Okay, you want to say that most of the first 15 or so of Princeton athletics was pretty hit or miss? And that women didn't start playing until the last 45 years? So maybe TB has been around for closer to 20% or so. Maybe even 25%?
That's a lot of stuff that happened before TB's time.
TigerBlog was a history major. One of the best parts about his job at Princeton has been working in an athletic department so steeped in history.
TB figures he knows more than most about the history of the Tigers, from that first date in 1864 through the present. To him, though, that's all it is, history.
He's seen pictures of Palmer Stadium when it was packed and when the parking lot was jammed - with horses.
Actually, speaking of Palmer Stadium, there are way more people who work in the department who never were in Palmer Stadium than those who were around when the stadium was around. That's pretty freaky.
One person who certainly was around Palmer Stadium is John McPhee. TB loves to talk to him about his experiences as a child, when his father was the Princeton athletics doctor. And as a student. And even after his graduation.
Why the nostalgia?
This month marks the 50th anniversary of the 1965 men's basketball team's appearance in the NCAA Final Four. It remains one of the great signature moments in the history of Princeton athletics.

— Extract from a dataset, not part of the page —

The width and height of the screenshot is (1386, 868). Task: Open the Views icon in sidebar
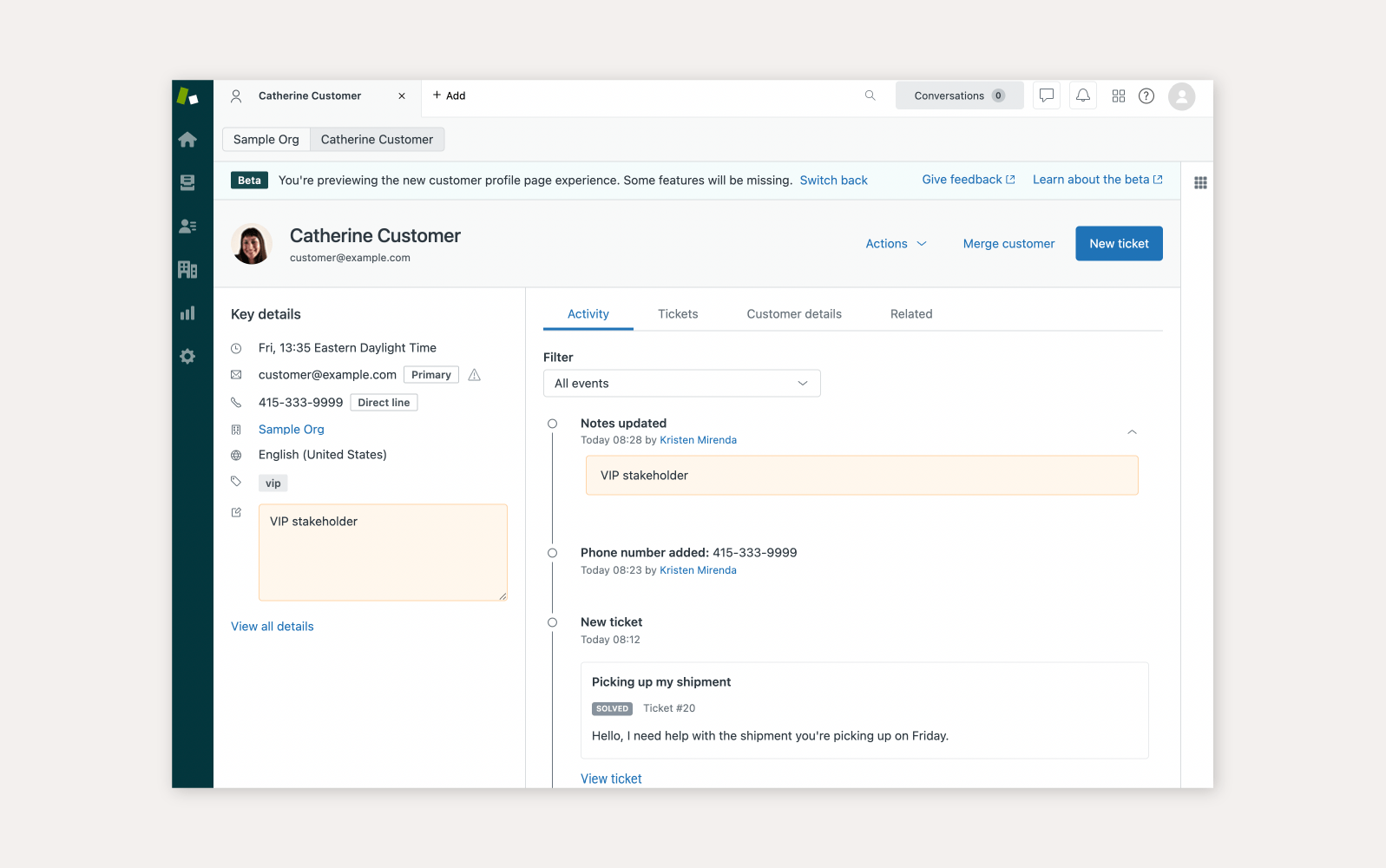(x=187, y=182)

Princeton went 23-6 and won the Ivy League with a 13-1 record. During the regular season, the Tigers played an epic game against Michigan in the final of the ECAC Holiday Festival, falling 80-78.
They then beat Penn State and North Carolina State to start the NCAA tournament, setting up a game against Providence in the quarterfinals. TigerBlog has heard Gary Walters, the point guard on Princeton's team back then, talk about how Providence cut down the nets after its win over St. Joe's, assuming that a win over Princeton and a Final Four trip was inevitable.
So what happened? Princeton destroyed Providence, winning 109-69, advancing to the Final Four in Portland. Princeton would lose in the semifinal to, of all teams, Michigan, before walloping Wichita State 118-82 in the third-place game, which no longer exists.
TigerBlog will be on Maryland's campus tomorrow, not far from Cole Field House, where the Princeton-Providence game was played. Later in the day, all but two of the members of the 1965 team will be on Carril Court at halftime of the men's games against Cornell, to be honored 50 years later.
TigerBlog's first conversation with Walters, by the way, came when he was still at the newspaper and Walters was still in the business world. TB called him as part of a preview story on the 25th anniversary celebration.
Included in the celebration tomorrow night will be Bill Bradley, who put up 41 against Providence and then 58 against Wichita State. The 58 points are the school record and are still the most ever in a Final Four game.
Maybe it's because Walters spent 20 years as Princeton's AD or because of how successful the team was, but TigerBlog has always marveled at how close it appears that the whole group has been. He could tell this 25 years ago, and it's still true now.
The 50th anniversary celebration got TigerBlog thinking about something. If he could go back to any one moment in Princeton Athletics history, what would it be?
Would it be the 1965 team, and the opportunity to see Bradley play as a Tiger? Or Dick Kazmaier in football? Or even all the way back to Hobey Baker?
Maybe it would be to see what Princeton sports were like in the 1800s. Or the football team of destiny in 1922? Or the first decade of the 1900s, when football began to look a bit more modernized and Princeton's athletic landscape grew with the addition of basketball, hockey, tennis, wrestling, soccer and cross country in a six-year span.
He would love to know what the earliest women's teams were like. He wonders what he would have thought back then about the thought of "girls" teams at Princeton. Would he have been on board with them? Or would he have been rooted in the old days?
The more he thinks about it, he realizes that it's an impossible question to answer.
The 1965 team would have been way, way up there. He knows that much.
For those, like TigerBlog, who missed out on seeing that team, they'll be out there on Carril Court tomorrow night.
Fifty years to the month after one of the greatest accomplishments in Princeton history.